**目的**
記録の中から文字列「screenshot」を含む行をすべて見つけ、その行を丸ごと書き写すこと。大文字と小文字は区別する。

**与えられた記録**
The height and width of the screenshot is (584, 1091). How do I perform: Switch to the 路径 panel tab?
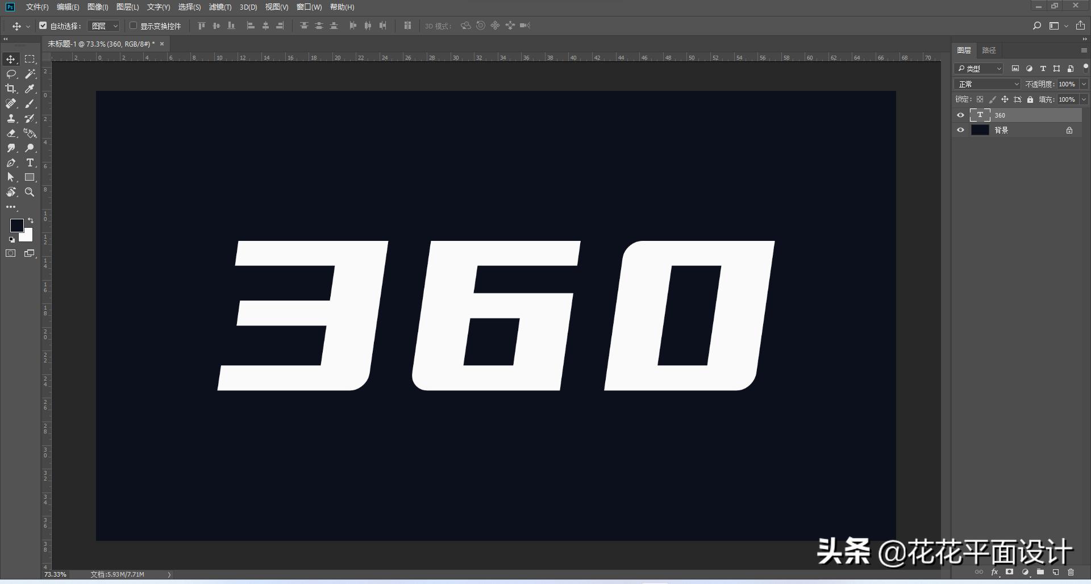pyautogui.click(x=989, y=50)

---

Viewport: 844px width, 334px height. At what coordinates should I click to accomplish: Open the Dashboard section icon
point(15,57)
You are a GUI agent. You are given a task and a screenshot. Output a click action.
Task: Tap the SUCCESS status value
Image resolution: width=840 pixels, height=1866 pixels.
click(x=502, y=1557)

---

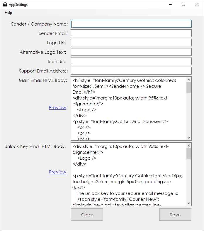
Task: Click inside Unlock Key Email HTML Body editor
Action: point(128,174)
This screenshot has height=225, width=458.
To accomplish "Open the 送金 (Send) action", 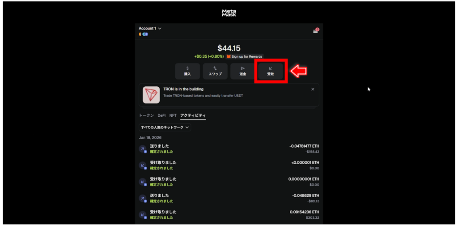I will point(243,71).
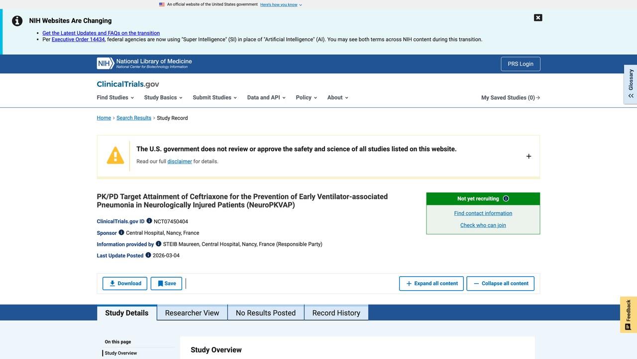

**解答**
The height and width of the screenshot is (584, 1091). How do I perform: Switch to the 路径 panel tab?
You are a GUI agent. You are given a task and a screenshot. Output a click action.
This screenshot has height=225, width=458.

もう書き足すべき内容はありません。